Passage for review.
Invasive plants threaten to take over our yards, parks, forests, and fields.
Why are Invasive Plants harmful?
- They outcompete native plants that provide food and shelter to native wildlife.
- They grow quickly and cover or shade out native plants that support pollinators, birds, and beneficial insects.
- They cover the land with monocultures (all one species over vast areas) which reduces biodiversity.
- They can block streams and cause flooding, and are expensive and difficult to control once established.
- Because most invasives come from distant lands, there are no indigenous insects or diseases to hinder their growth.
Combating the 5 Most (un)Wanted Invasives:
*See above for corresponding images*
1) Garlic Mustard: Focus efforts on preventing plants from producing seeds. Pull second-year plants by hand, disposing in sealed bags. First-year plants and second-year plants that haven't flowered can be sprayed with herbicide.
2) Vinca Minor: Dig and pull up by hand. Once you have pulled up as much of the plant as possible, rake up and destroy all parts of the weed. Do not leave any of it lying around, Cover the ground with cardboard and/or mulch to prevent more growth. Chemical weedkiller can be used as a last resort, applied to the leaves and the plant then takes the poison down to the roots.

Collected data:
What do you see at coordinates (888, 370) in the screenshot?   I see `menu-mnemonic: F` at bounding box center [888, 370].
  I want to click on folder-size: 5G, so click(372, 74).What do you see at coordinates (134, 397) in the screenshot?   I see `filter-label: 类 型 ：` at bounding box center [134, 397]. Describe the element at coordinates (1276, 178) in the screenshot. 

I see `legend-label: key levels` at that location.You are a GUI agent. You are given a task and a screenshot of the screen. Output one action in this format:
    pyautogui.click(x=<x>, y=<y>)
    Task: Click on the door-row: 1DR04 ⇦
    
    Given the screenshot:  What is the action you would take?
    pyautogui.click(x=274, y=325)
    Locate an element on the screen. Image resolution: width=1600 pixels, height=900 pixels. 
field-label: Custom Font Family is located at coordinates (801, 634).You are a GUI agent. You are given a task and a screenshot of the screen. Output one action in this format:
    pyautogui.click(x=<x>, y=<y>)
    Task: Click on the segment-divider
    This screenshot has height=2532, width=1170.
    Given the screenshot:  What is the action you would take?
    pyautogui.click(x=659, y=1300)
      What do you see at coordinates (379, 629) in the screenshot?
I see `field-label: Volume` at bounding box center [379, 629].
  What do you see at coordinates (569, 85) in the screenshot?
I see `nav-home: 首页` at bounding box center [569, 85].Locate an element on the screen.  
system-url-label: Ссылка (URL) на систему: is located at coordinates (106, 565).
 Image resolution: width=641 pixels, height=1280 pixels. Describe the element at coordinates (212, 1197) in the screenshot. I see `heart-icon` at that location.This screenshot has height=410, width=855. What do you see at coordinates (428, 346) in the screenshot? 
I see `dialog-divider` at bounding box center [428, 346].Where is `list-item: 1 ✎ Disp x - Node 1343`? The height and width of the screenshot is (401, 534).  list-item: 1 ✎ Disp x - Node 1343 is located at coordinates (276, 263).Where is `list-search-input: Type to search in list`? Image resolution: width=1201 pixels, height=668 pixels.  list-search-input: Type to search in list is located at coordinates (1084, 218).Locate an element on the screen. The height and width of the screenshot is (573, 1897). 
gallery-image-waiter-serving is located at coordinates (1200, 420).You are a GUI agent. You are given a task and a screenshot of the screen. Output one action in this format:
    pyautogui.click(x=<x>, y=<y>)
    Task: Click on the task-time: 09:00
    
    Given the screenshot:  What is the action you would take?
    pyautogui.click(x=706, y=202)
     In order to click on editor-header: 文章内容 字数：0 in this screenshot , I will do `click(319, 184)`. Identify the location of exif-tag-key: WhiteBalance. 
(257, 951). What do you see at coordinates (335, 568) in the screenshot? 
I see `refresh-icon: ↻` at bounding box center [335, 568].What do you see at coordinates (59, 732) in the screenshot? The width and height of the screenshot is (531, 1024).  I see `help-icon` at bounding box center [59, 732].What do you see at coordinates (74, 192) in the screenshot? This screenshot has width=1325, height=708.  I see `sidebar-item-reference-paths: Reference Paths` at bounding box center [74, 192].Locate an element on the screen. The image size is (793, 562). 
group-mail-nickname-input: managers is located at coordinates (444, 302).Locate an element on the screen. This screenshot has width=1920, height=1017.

Tasks to carry out.
[1] According to the invasive plants page, what should be done with second-year garlic mustard plants after they are pulled by hand?
[2] Resume the invasive plants page after its last sentence.
You will not need the collected data.

Answers for the exercise.
[1] They should be disposed of in sealed bags.

[2]
3) Eurasian Honeysuckle: Selective herbicide application to foliage works when temperatures are above 65 degrees, and before seeds disperse in late summer/early fall. Well-established stands can be managed by cutting the stems to ground level and spraying the stumps with herbicide.
4) Japanese Knotweed: Digging is only appropriate for small patches when all material below ground can be removed in plastic bags for proper disposal, never with yard waste or to be composted. Repeated cutting or mowing works well. Herbicide can be sprayed onto leaves, injected into stems, or painted onto cut stems.
5) Winged Burning Bush: Can be hand-pulled or dug out. Herbicides are effective on foliage and if cut, stumps should be painted with herbicide immediately after cutting.